In [1]:
import pandas as pd
import plotly.express as px
import plotly.io as pio
import random
pio.templates.default = 'simple_white'
import datetime
import tqdm

### Modelling retention

In [2]:
def get_retention(a, b, c, d, periods):
    return  a + 1./(b + c*periods ** d)

def get_retention_same_event(a, c, d, periods):
    b = 1./(1 - a)
    return get_retention(a, b, c, d, periods)

In [3]:
sample_df = pd.DataFrame()
sample_df['periods'] = range(30)

In [18]:
sample_df = pd.DataFrame()
sample_df['periods'] = range(24)

product_coefs = [
    (0, 0.55, 2),
    (0.02, 0.3, 1.6),
    (0.04, 0.3, 1.5),
    (0.01, 1.3, 1)
]

for i in range(len(product_coefs)):
    sample_df['product' + str(i + 1)] = sample_df.periods.map(
        lambda x: get_retention_same_event(product_coefs[i][0], product_coefs[i][1],
                                           product_coefs[i][2], x)
    )
    
sample_df = sample_df.set_index('periods')
px.line(sample_df.applymap(lambda x: None if x < 0.01 else 100*x).loc[0:],
       title = 'Monthly retention',
       labels = {'value': 'retention, %',
                'periods': '# month',
                'variable': 'product'})

### Modelling new users

In [10]:
weekly_coefs = {
    0: 1.0, 
    1: 0.9942430174015676,
    2: 0.9820212874783774,
    3: 0.9790313740157027,
    4: 0.9385562774857475,
    5: 0.7855713201801697,
    6: 0.8163537550287501
}

In [11]:
new_users_df1 = pd.DataFrame()
new_users_df1['date'] = pd.date_range('2021-01-01', '2023-12-31')
new_users_df1['x'] = range(new_users_df1.shape[0])

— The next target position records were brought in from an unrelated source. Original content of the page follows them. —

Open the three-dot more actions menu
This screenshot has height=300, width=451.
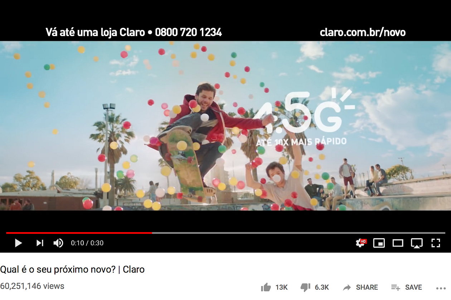(441, 288)
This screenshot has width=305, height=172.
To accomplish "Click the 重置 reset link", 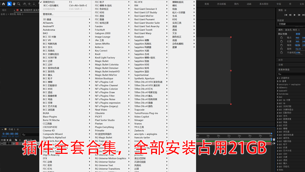I will coord(298,34).
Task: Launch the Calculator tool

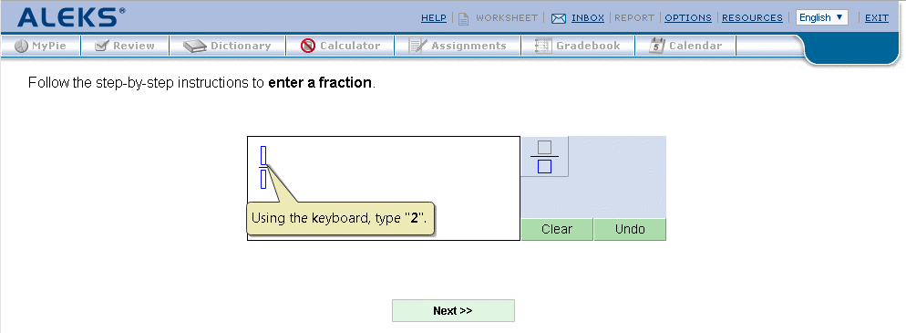Action: [340, 46]
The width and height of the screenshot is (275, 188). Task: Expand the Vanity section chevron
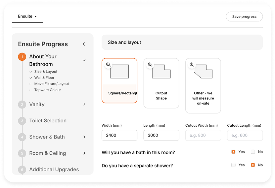(x=84, y=104)
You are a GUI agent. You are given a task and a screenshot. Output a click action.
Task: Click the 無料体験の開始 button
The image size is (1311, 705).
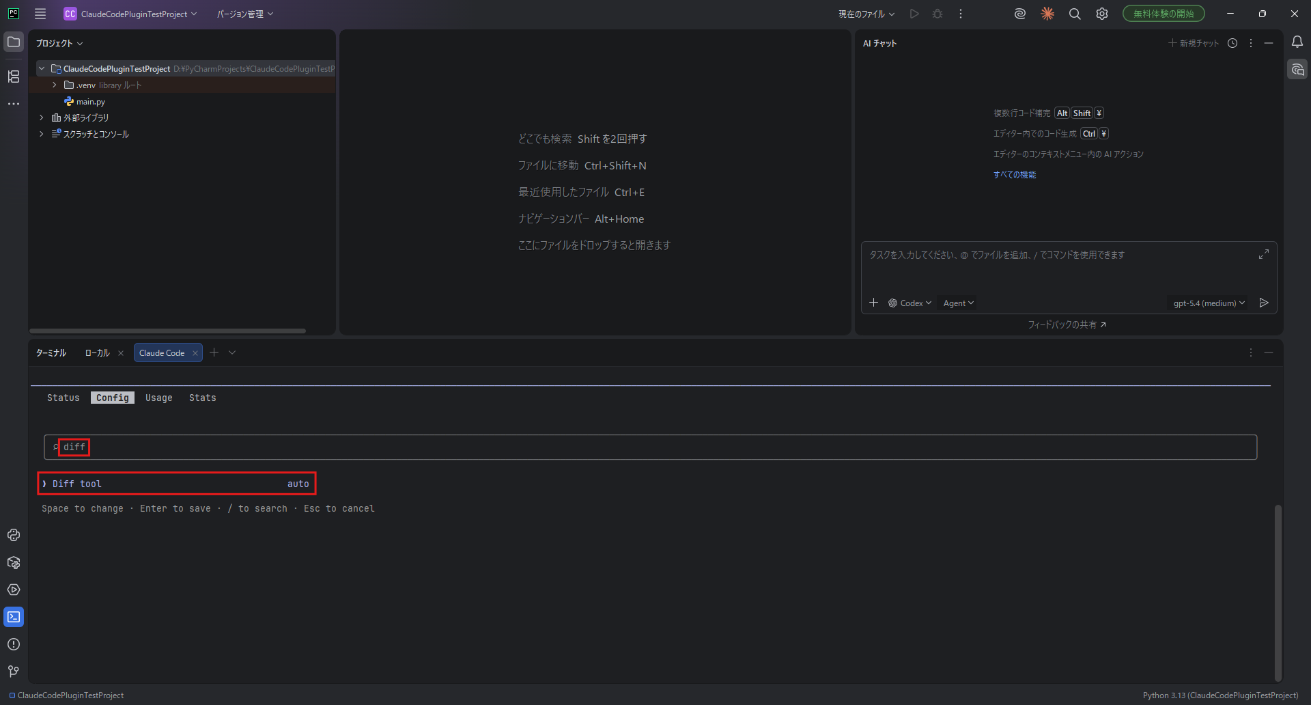tap(1163, 14)
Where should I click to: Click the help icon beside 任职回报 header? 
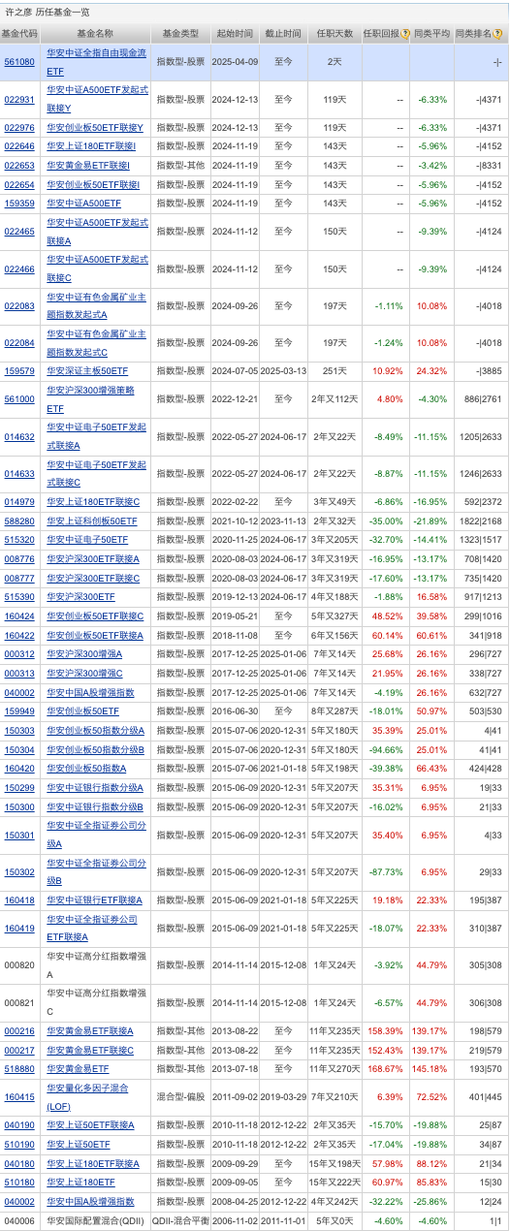click(x=405, y=33)
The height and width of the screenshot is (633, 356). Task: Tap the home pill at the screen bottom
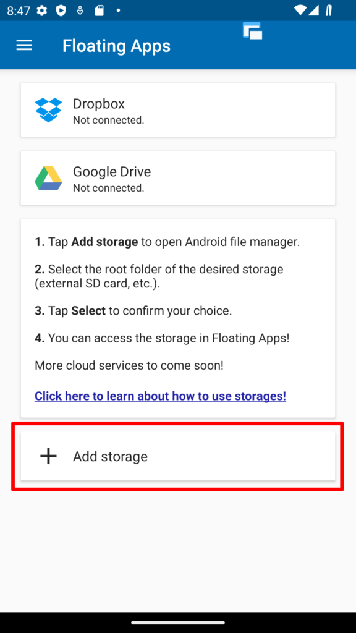tap(178, 622)
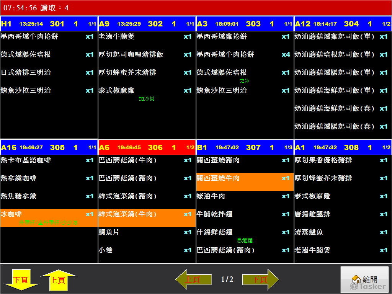392x294 pixels.
Task: Select highlighted 韓式泡菜鍋(牛肉) in order 306
Action: click(x=147, y=217)
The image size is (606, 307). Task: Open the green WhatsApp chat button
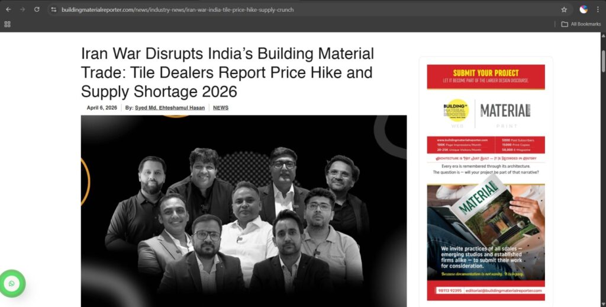coord(12,283)
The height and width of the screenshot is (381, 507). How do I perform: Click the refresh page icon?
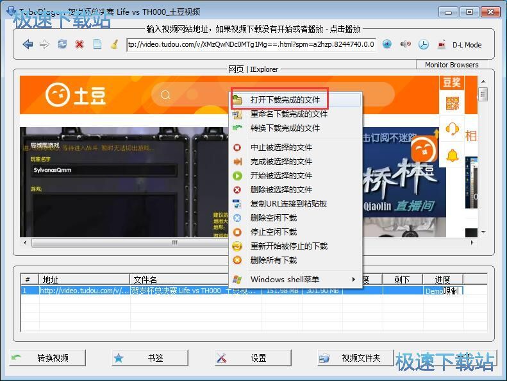pyautogui.click(x=62, y=44)
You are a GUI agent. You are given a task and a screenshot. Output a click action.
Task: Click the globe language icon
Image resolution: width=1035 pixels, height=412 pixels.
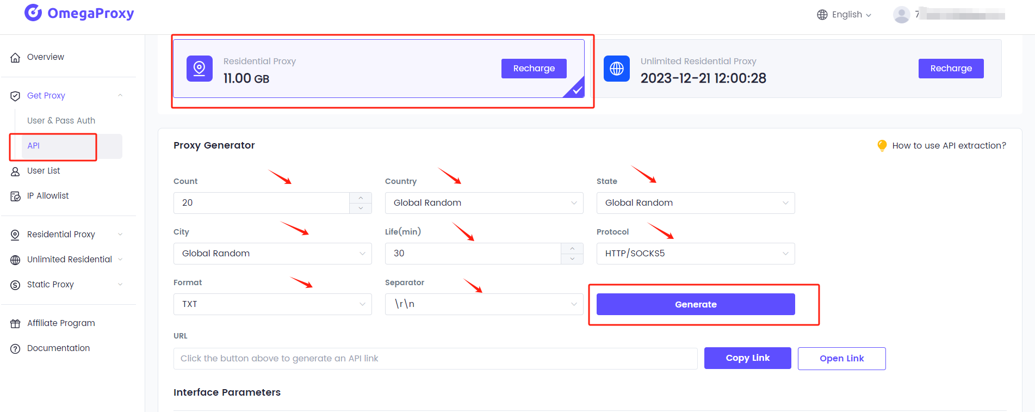822,15
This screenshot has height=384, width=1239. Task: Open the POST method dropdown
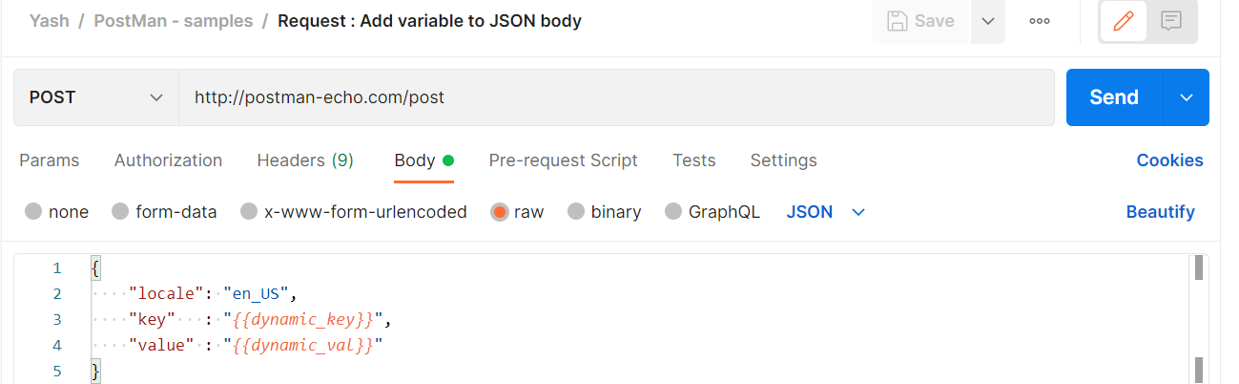click(95, 97)
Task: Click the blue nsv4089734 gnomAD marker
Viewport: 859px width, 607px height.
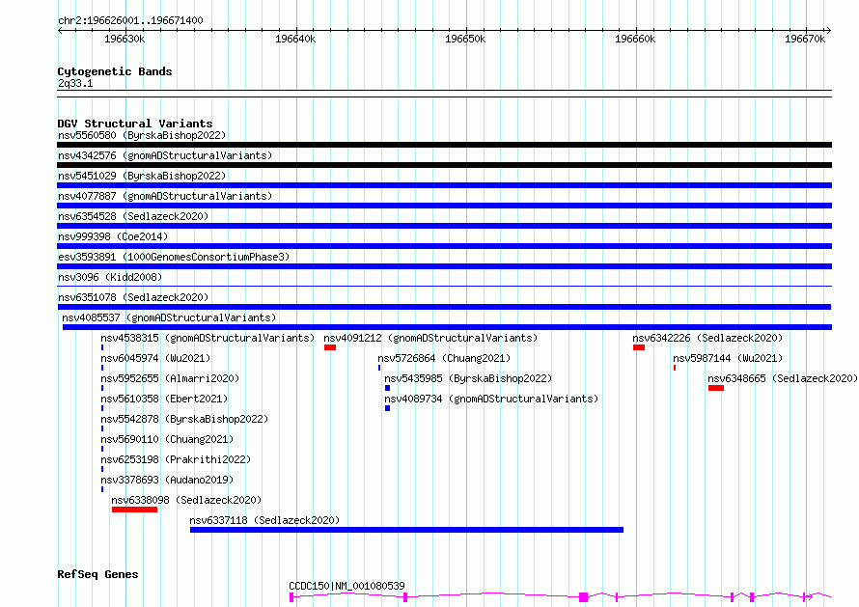Action: coord(387,408)
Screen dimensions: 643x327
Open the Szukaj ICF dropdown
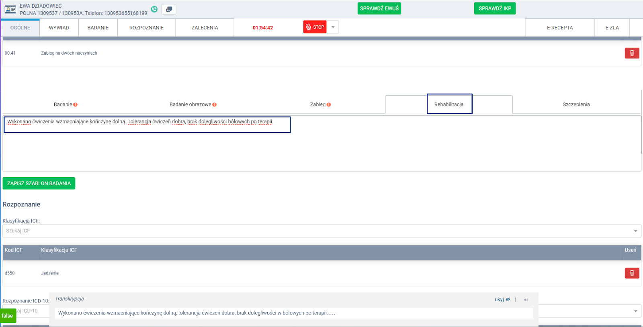pyautogui.click(x=635, y=231)
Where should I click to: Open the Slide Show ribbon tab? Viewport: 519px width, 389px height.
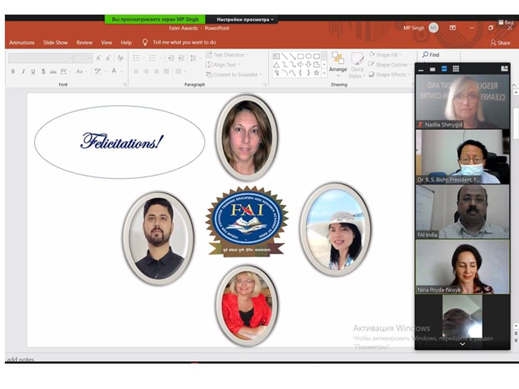pyautogui.click(x=56, y=42)
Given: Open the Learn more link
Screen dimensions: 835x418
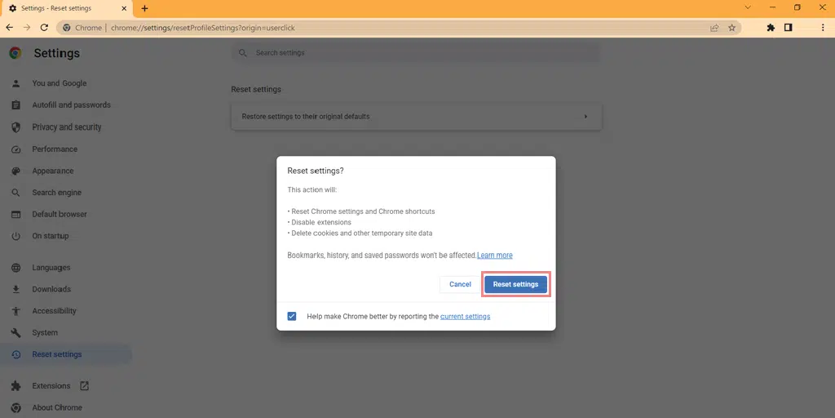Looking at the screenshot, I should (x=495, y=256).
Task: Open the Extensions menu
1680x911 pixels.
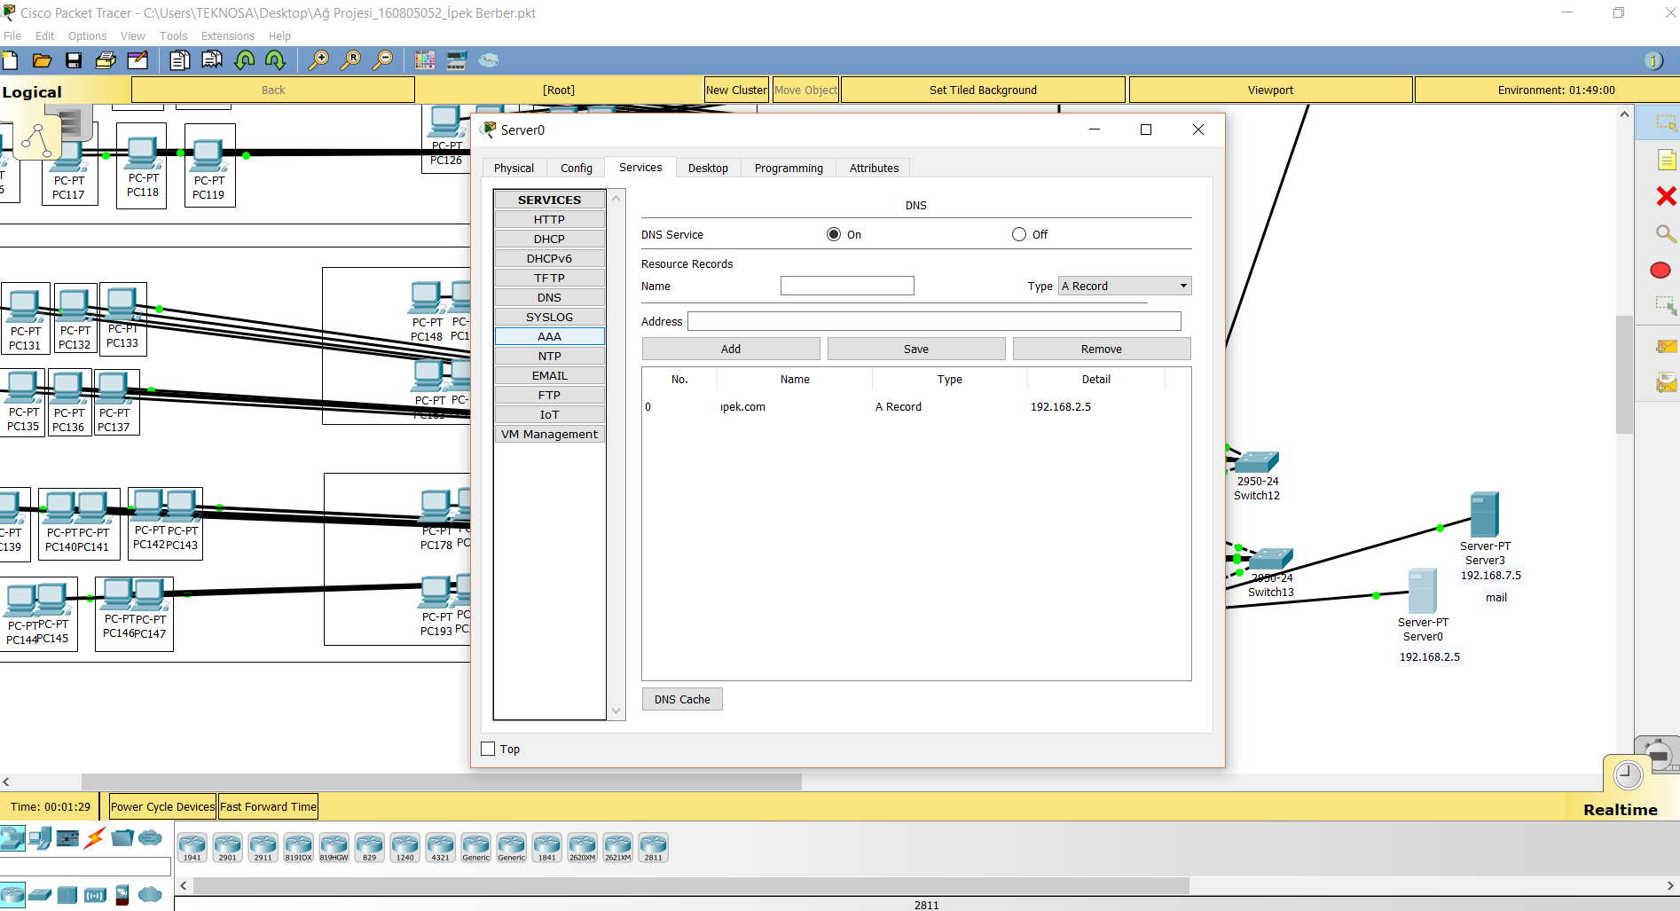Action: (x=227, y=35)
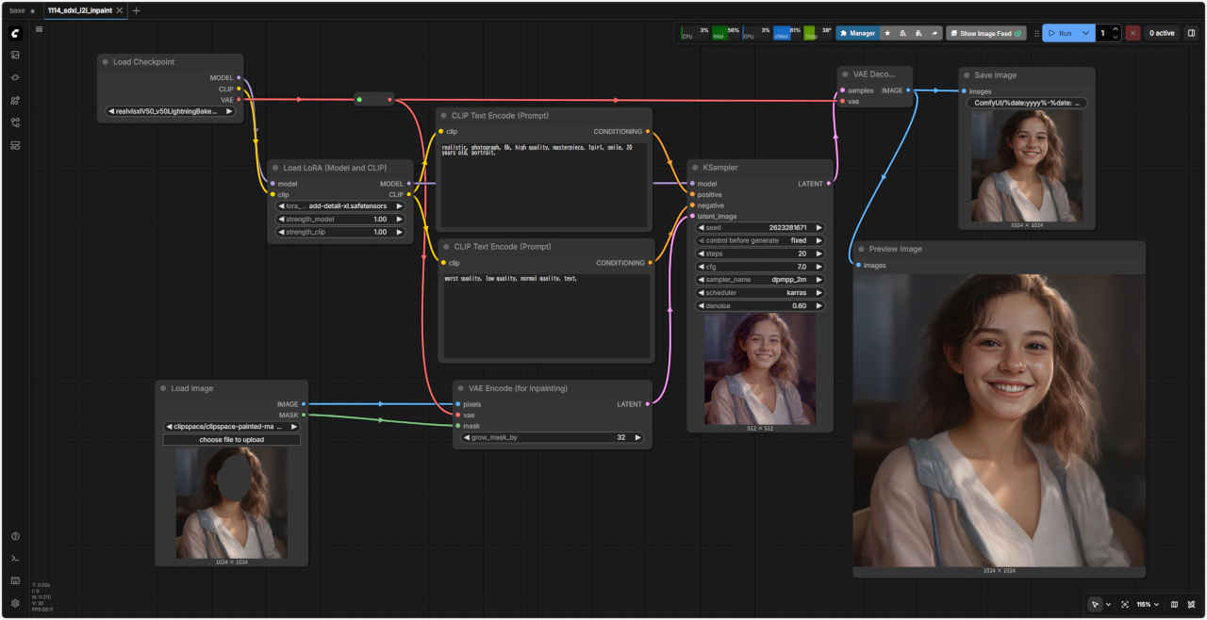Screen dimensions: 1207x620
Task: Toggle the Load Checkpoint node collapse dot
Action: pyautogui.click(x=105, y=62)
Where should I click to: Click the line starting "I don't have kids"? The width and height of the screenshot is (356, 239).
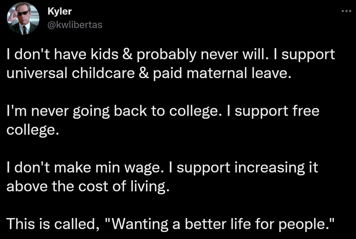point(171,54)
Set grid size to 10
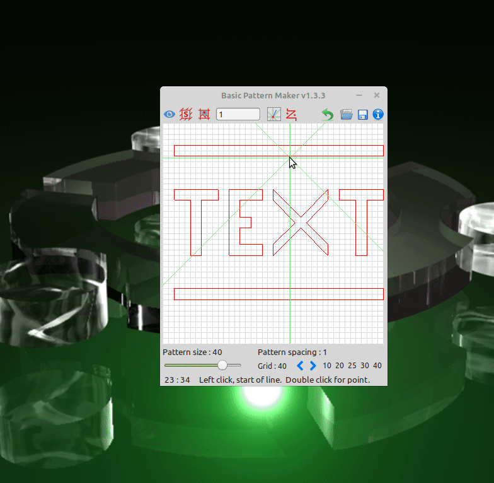494x483 pixels. point(327,366)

new_users_df1['trend'] = new_users_df1.x.map(
    lambda x: 1/(0.0036 + (x + 1) ** -1.3)
)
new_users_df1.drop('x', axis = 1, inplace = True)

def get_new_users(date, trend):
    return int((weekly_coefs[date.weekday()] + 0.1*random.random())*trend)

new_users_df1['new_users'] = list(map(
    get_new_users,
    new_users_df1.date,
    new_users_df1.trend
))

In [12]:
px.line(new_users_df1.set_index('date'))

In [13]:
new_users_df2 = pd.DataFrame()
new_users_df2['date'] = pd.date_range('2023-02-14', '2023-12-31')
new_users_df2['x'] = range(new_users_df2.shape[0])

new_users_df2['trend'] = new_users_df2.x.map(
    lambda x: 1/(0.0003 + (x + 1) ** -1.25)
)
new_users_df2.drop('x', axis = 1, inplace = True)

new_users_df2['new_users'] = list(map(
    get_new_users,
    new_users_df2.date,
    new_users_df2.trend
))

In [15]:
px.line(new_users_df2.set_index('date'))

In [16]:
new_users_df3 = pd.DataFrame()
new_users_df3['date'] = pd.date_range('2022-02-24', '2023-12-31')
new_users_df3['x'] = range(new_users_df3.shape[0])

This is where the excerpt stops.